The award of Fellowship is the highest honour that can be bestowed on a member of the Caulfield Grammarians’ Association. The criteria for the award of Fellowship are listed in tonight’s program and I am sure that when reading them you will agree with the CGA Committee’s unanimous decision to award a Fellowship to Stephen Newton. As a Fellow, Stephen also becomes an honorary life member of the Caulfield Grammarians’ Association.
Therefore, in awarding a Fellowship to Stephen Newton tonight, the CGA not only recognizes the magnificent contribution that he has made to the Association, and the Caulfield Grammar School community, as Principal of our School, but also welcomes him as a continuing member of our great Association beyond his term as Principal.
Retirement and beyond
When Stephen announced that he had decided to conclude his term as Principal at the end of 2010, he quoted Matthew Lloyd’s words when he announced his own retirement as Captain of the Essendon Football Club – “better a season too early than a season too late.” A Facebook site then appeared called: Mr Newton shouldn’t retire from Caulfield Grammar School at the end of 2010. It quickly attracted some 2,000 followers and remained active through to 2014. Stephen subsequently agreed to continue as Principal for first term 2011 to help ensure a smooth transition to his successor.
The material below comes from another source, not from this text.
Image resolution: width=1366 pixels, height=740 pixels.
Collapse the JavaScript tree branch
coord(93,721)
Since his retirement as Principal, Stephen has maintained his involvement with the Caulfield Grammarians’ Football Club as its Patron and has retained his commitment to, and interest in, the Caulfield Grammar School community. He is a regular visitor to the School and often attends School and CGA functions, including class reunions and alumni luncheons. A day house was established at Caulfield Campus in his name in 2012 and he chose as its Motto “Into the Future with Confidence”. The Nanjing Campus has been named “Newton Hall” in his honour. He visited the Nanjing Campus for the first time since his retirement as Principal when the 20th anniversary of its opening by the then State Governor Sir James Gobbo, was celebrated in 2018.
Stephen has sought to make his next contribution to the community through voluntary involvement with Boards in the community welfare sector. To this end, he has served as Chair of the Board of Anglicare Victoria and is currently a Trustee of the Hugh D T Williamson Foundation, a Director of the Epworth Medical Foundation, and an advisor to other Foundations. He was recently appointed as Chair of the Board of the Brotherhood of St Laurence, like Anglicare a major Anglican welfare agency. He also provides mentoring advice to current school principals and continues his interest in the independent school sector.
Stephen is a valued member of the CGS Foundation. He is the third longest serving Principal/Headmaster of Caulfield Grammar School.